Input design for the optimal control of networked moments
Philip Solimine, Anke Meyer-Baese
TL;DR
This work tackles the problem of energy-efficient input design for networks to achieve moment-based state goals, focusing on both the mean and the variance of the network state under linear dynamics.For linear moments, it derives closed-form results: optimal mean-target states and the energy to enforce mean constraints, and an eigenstructure-based rule for optimal input placement via the matrix $\Phi(\gamma)$ and its largest eigenvalue.When extending to second moments, the authors formulate ellipsoid constraints and variance-centric objectives, yielding normal equations, secular equations, and spectral bounds that relate energy to the target variance and dispersion metrics, including a generalized eigenproblem for discord regulation.To handle nonlinear outputs, they propose a Generalized Projected Gradient Method (GPGM) that iteratively optimizes input placement while enforcing the nonlinear constraint, enabling approximate local solutions and paving the way for future driver-node extensions in nonlinear settings.
Abstract
We study the optimal control of the mean and variance of the network state vector.

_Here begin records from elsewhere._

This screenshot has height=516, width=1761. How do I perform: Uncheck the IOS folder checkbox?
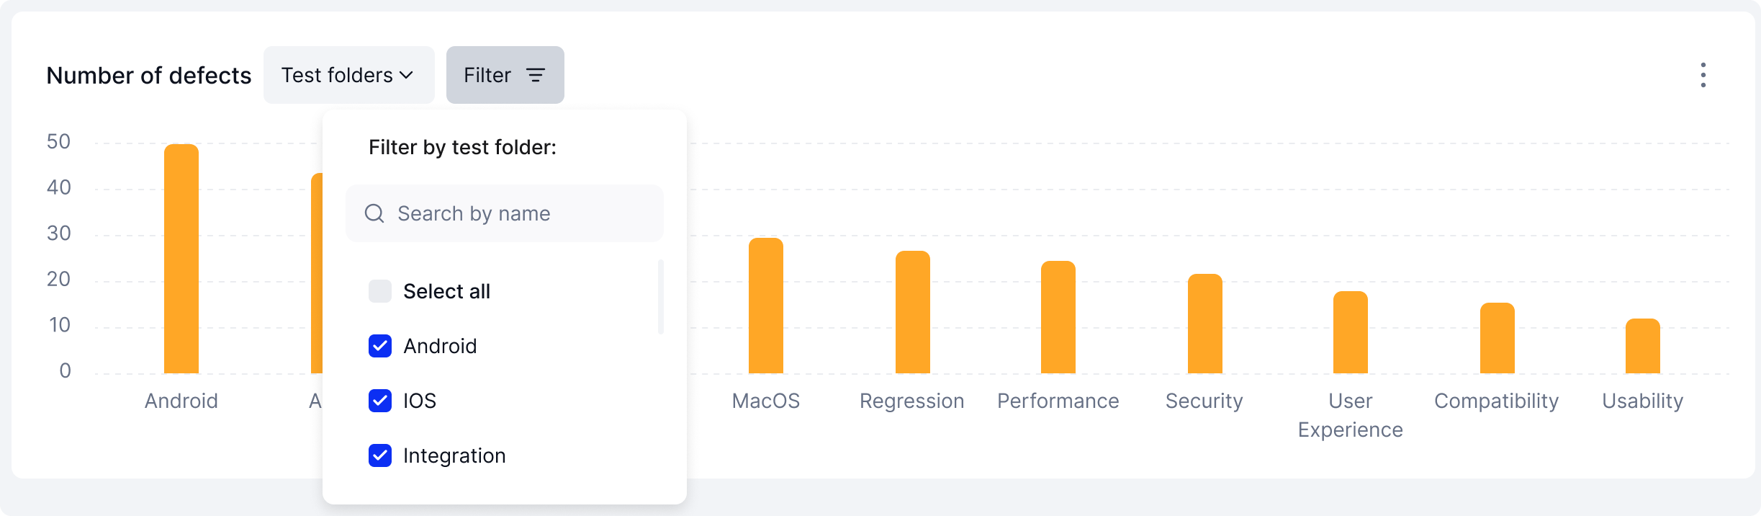click(380, 401)
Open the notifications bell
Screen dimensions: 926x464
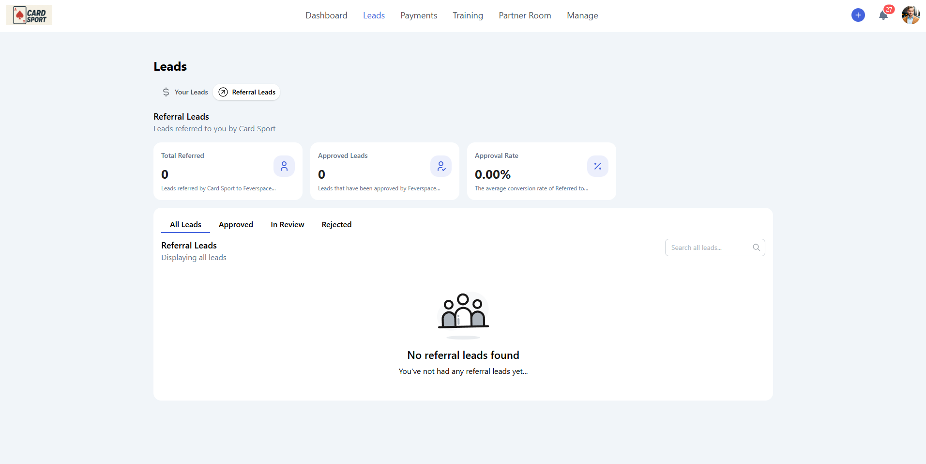point(883,15)
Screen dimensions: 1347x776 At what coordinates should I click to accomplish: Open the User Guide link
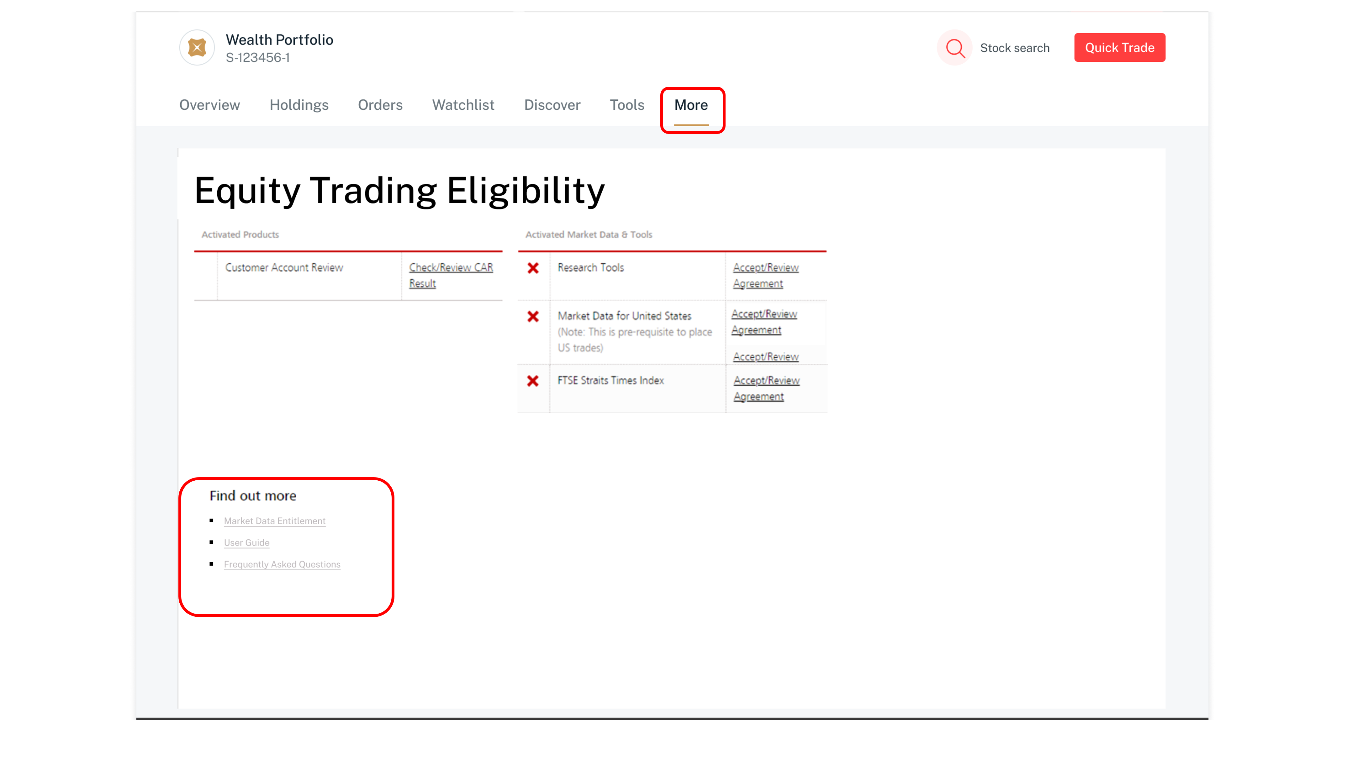[x=246, y=543]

We develop an algorithm that uses projected gradient descent to optimize the control input placement, subject to constraints on the state that must be achieved at a given time threshold; seeking to design an input that moves the moment at minimum cost. First, we solve the state-selection problem for a number of variants of the first and second moment, and find solutions related to the eigenvalues of the systems' Gramian matrices. We then nest this state selection into projected gradient descent to design optimal inputs.